Can LLMs learn better dispatching rules from big data?
MULTI-AGENT DECISION TRANSFORMERS FOR DYNAMIC DISPATCHING IN MATERIAL HANDLING SYSTEMS LEVERAGING ENTERPRISE BIG DATA
November 6, 2024
https://arxiv.org/pdf/2411.02584This paper explores using multiple independent Decision Transformers (a type of offline reinforcement learning model) as decentralized dispatching agents in a simulated material handling system. The goal is to improve system throughput by learning from existing data generated by simpler heuristics.

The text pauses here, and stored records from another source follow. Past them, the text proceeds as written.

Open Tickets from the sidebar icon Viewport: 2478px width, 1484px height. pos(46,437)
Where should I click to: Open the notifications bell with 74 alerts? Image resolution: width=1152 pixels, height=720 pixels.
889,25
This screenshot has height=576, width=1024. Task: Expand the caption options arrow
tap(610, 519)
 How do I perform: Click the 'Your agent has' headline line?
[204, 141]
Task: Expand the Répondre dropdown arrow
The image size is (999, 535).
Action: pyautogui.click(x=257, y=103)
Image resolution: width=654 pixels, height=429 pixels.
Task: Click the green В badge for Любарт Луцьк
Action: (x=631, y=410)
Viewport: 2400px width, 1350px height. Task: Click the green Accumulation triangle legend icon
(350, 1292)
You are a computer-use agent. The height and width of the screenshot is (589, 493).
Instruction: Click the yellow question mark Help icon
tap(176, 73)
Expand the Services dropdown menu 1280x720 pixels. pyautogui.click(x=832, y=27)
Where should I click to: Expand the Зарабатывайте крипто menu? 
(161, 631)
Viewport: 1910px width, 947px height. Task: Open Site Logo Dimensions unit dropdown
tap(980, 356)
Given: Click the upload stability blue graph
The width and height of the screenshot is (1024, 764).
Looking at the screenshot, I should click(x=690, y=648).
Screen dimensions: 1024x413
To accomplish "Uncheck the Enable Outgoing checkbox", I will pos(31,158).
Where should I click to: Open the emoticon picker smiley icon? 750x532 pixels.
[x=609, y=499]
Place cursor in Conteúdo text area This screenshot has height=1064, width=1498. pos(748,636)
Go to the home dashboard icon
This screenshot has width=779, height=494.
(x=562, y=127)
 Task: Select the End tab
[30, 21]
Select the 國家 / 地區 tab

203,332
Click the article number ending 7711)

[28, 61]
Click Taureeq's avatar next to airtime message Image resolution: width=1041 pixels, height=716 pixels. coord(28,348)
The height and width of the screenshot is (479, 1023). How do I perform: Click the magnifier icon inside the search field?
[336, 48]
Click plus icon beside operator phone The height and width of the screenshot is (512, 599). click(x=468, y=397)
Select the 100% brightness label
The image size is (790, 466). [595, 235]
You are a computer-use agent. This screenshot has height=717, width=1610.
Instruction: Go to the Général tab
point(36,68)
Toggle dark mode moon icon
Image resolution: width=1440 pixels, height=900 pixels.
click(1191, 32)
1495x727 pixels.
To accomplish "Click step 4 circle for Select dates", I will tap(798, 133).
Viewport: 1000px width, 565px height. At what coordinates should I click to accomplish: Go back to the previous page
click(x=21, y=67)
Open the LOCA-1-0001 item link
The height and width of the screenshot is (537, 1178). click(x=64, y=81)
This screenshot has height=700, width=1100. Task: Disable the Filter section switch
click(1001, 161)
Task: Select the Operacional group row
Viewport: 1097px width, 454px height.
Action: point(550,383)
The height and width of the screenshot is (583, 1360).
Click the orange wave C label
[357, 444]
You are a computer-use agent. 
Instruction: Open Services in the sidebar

Key LLM/Multi-Agent points:
- Decentralized Approach: Each Decision Transformer acts as an independent agent controlling a specific part of the system, mimicking a multi-agent setup.
- Offline Learning: The agents learn from pre-collected data, avoiding the complexities and risks of online training.
- Data Dependency: The quality and characteristics of the training data (e.g., randomness, performance level of original heuristics) significantly impact the agents' effectiveness. Deterministic, high-performing data yields the best results.
- Sequence Modeling: Decision Transformers treat the dispatching problem as a sequence modeling task, leveraging the transformer architecture's ability to handle sequential data.
- Challenges: The research highlights challenges like the difficulty of achieving desired target throughputs consistently and the need for high-quality data, even with deterministic heuristics. State stochasticity seems less problematic than action stochasticity for these vanilla Decision Transformers.